Source extract:
---

Tag Archives: Tesla

Nikola Tesla’s hidden contribution

Tesla cover image

Tesla featured on the cover of the Electrical Experimenter, 1902

Nikola Tesla is a hero to geeks everywhere, who will be celebrating his birthday this week. World-famous in his lifetime, the prodigiously gifted inventor fell into semi-obscurity after his death in 1943, even though his inventions helped create the world we live in now.

Tesla’s fans know about his groundbreaking work in many fields: his invention of radio (sorry, Marconi), his creation of the alternating-current motor, his singlehanded development of remote-control robotics, to name a few—all before 1900. Like some virtuoso of invention, Tesla worked solo, perfecting most of his inventions in his head. Eventually, he held several hundred patents.

But there is one development for which he hasn’t gotten credit, even as a collaborator. And if you’re thinking it may be the electric car—that’s not it. We should also give Tesla his due for contributing to the birth of modern science fiction.

Tesla’s imagination never turned off, and he continued to churn out ideas with world-changing implications—if they had been realized. His World Broadcasting System, anticipating the Internet by decades, ended as a half-built ruin on Long Island. He thought up “death rays” made of charged-particle beams, experimented with using principles of resonance to cause earthquakes, and even proposed pulling electricity down from the ionosphere, to provide virtually free energy around the globe.

These and other huge-scaled projects didn’t come to be, but they inspired others who were part of Tesla’s circle. One of them was Hugo Gernsback, a young writer, inventor and publisher of popular science and science fiction—a term that he coined. (The Hugo award, one of science fiction’s highest honors, is his namesake.) Tesla’s inventions and ideas resonated intensely with Gernsback: articles about Tesla ran regularly in his early magazine, The Electrical Experimenter, and Tesla’s autobiography, My Inventions, appeared in its pages. The young author inserted Tesla into a sci-fi story of his own, The Magnetic Storm, in 1918. A few years later, Gersnback founded the legendary Amazing Stories—the first magazine devoted solely to science fiction.

---

Study questions:
1. Answer these questions from the Tesla article:
(a) In what year did Tesla die?
(b) How many patents did Tesla eventually hold?
(c) Into which of his own stories did Hugo Gernsback insert Tesla, and in what year?
2. Carry the article on Tesla's contribution to science fiction forward from its final sentence about Amazing Stories.

Screenshot grounding data:

---

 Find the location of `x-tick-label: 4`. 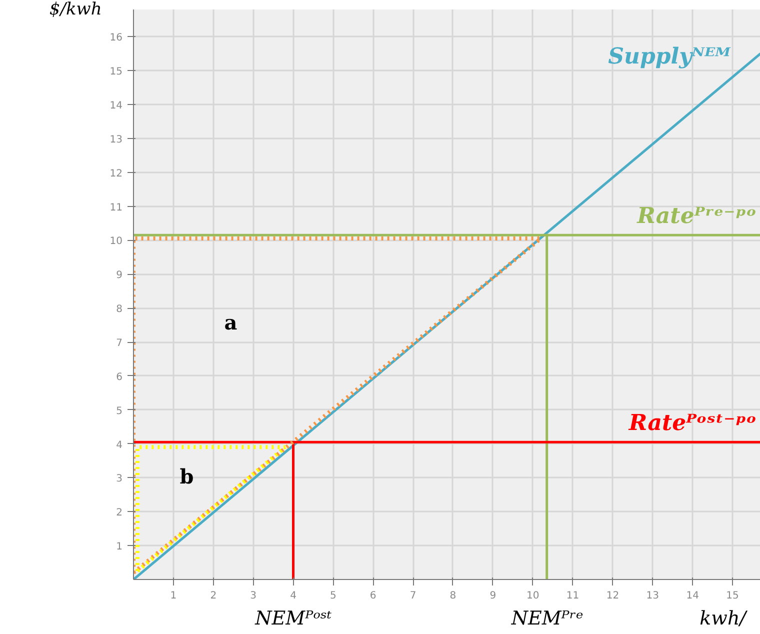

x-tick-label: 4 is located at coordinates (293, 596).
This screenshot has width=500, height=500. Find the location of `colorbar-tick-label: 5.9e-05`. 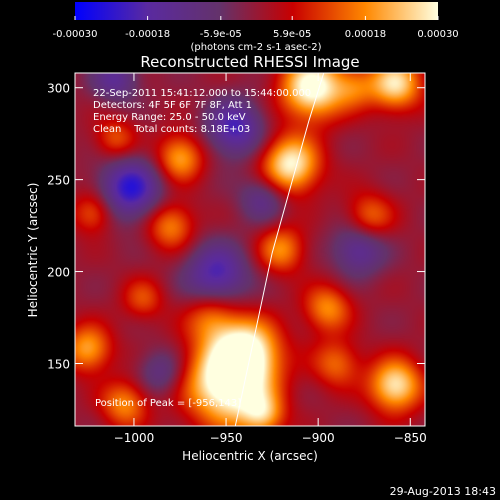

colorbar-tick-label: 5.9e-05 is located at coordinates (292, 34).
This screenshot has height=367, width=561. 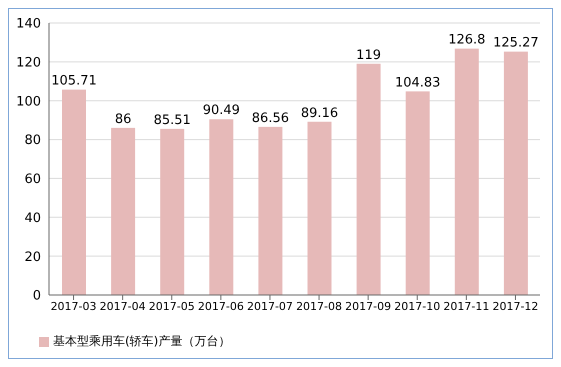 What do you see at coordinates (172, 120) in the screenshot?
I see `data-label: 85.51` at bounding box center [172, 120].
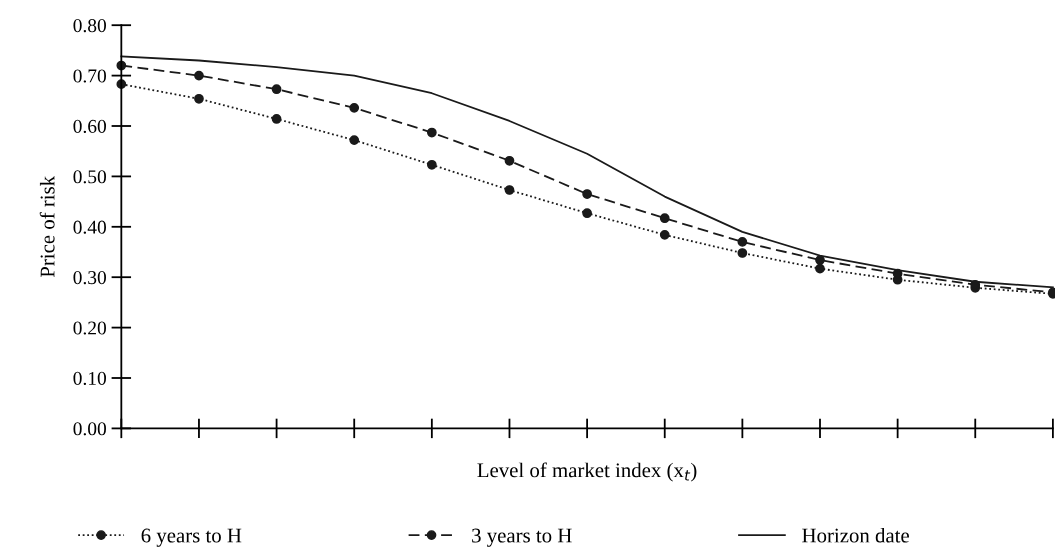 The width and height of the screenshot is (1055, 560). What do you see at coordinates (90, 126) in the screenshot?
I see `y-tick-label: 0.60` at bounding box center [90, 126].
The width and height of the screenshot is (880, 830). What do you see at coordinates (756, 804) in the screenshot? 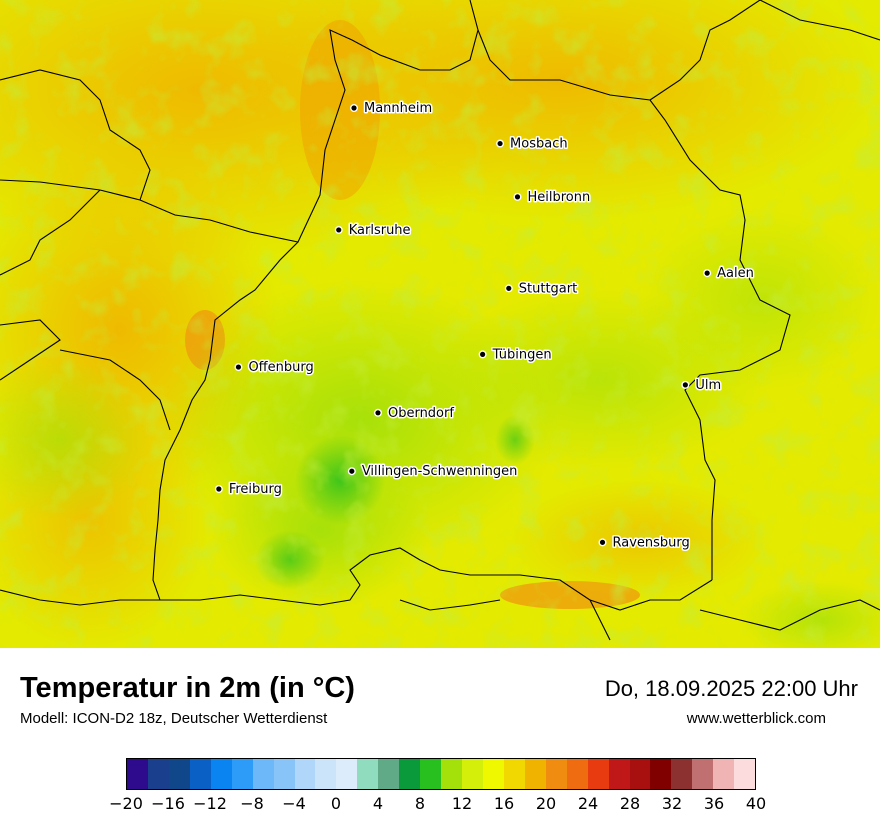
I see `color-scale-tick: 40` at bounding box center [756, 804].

---

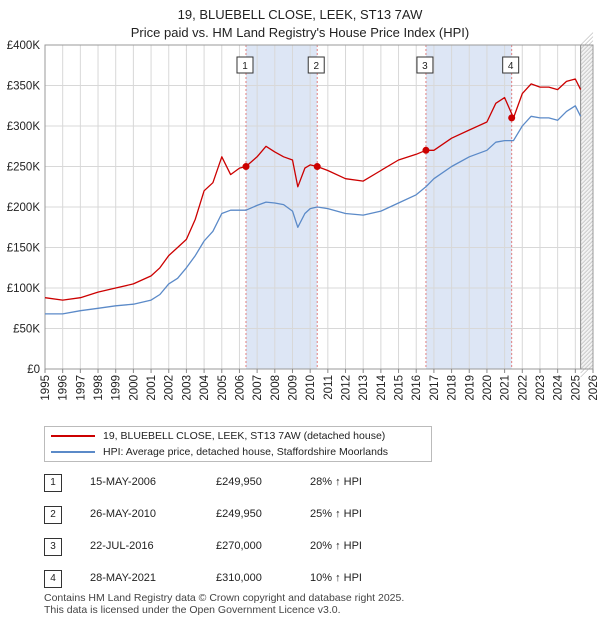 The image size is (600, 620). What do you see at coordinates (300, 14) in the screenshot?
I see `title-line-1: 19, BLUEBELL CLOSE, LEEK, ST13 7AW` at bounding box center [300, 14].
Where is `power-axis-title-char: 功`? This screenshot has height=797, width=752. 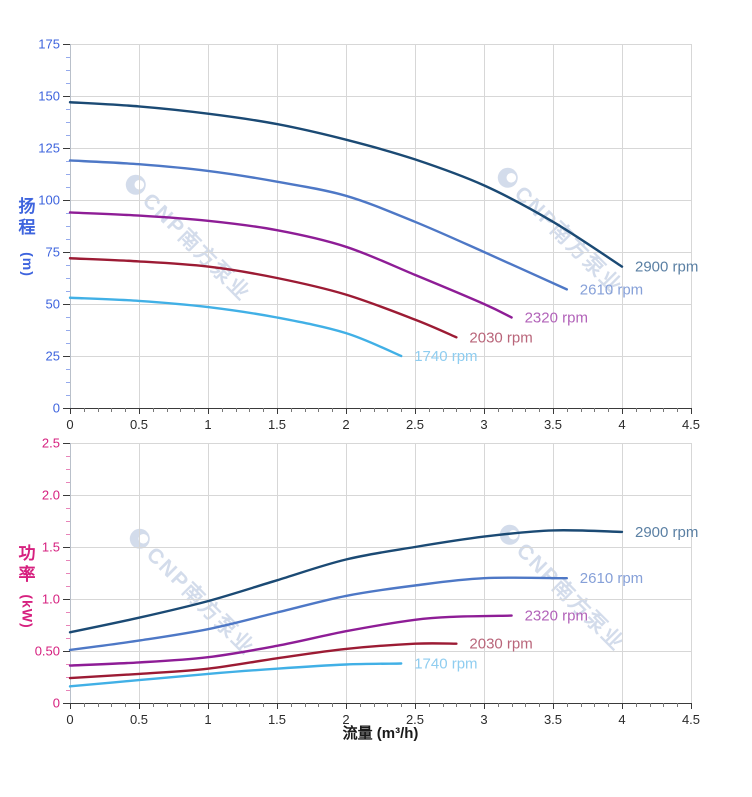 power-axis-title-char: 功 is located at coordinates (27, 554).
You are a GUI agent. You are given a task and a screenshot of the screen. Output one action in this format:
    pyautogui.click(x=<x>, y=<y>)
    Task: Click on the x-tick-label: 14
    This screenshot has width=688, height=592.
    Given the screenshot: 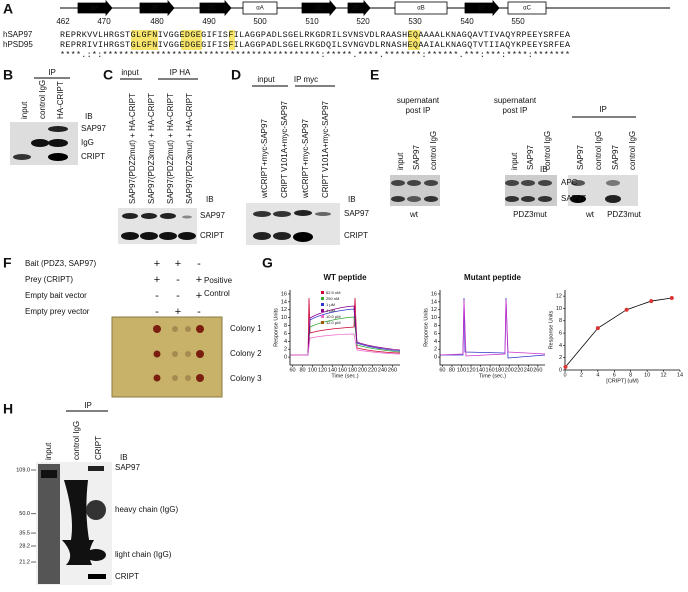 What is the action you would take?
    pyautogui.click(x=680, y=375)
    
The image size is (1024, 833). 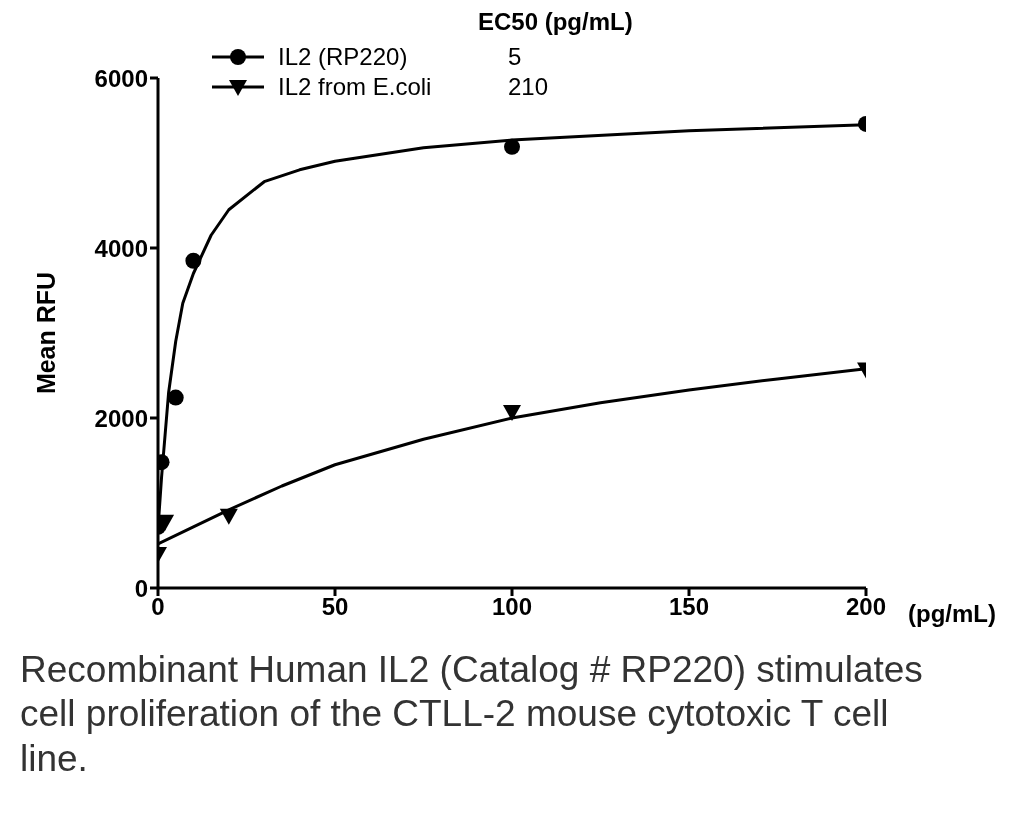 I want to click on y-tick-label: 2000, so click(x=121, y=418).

---

Responses by item number:
1.
(a) 1943
(b) Several hundred
(c) The Magnetic Storm, in 1918

2.
Tesla’s work can be seen as a kind of template for early science fiction: they both share a worldwide focus, speculation on war and peace, and a general hope in the possibilities of human progress. The way I see it, it was as if some of the visions Tesla was offering couldn’t be encompassed by society in his time, and had to spill over into the arena of imagination. There they fed the blossoming of a new art form—the first in human history to focus on the future.

Science fiction has become an immersive background to our lives, via Star Trek, Star Wars, Dune, the Matrix and many other imagined future worlds that owe their existence to the genre of popular science fiction. It’s almost second nature for us now to slip into these virtual environments, trying on possibilities and working through ominous scenarios, using the future as a canvas to help us figure out what’s happening now, and where we want to go. We take this time-shifting between present and future for granted—as much as we take for granted the electrical power that surrounds us, thanks to Tesla’s worldwide electrical grid.

Happy Birthday, Nikola Tesla, and thank you for helping to introduce us to the future.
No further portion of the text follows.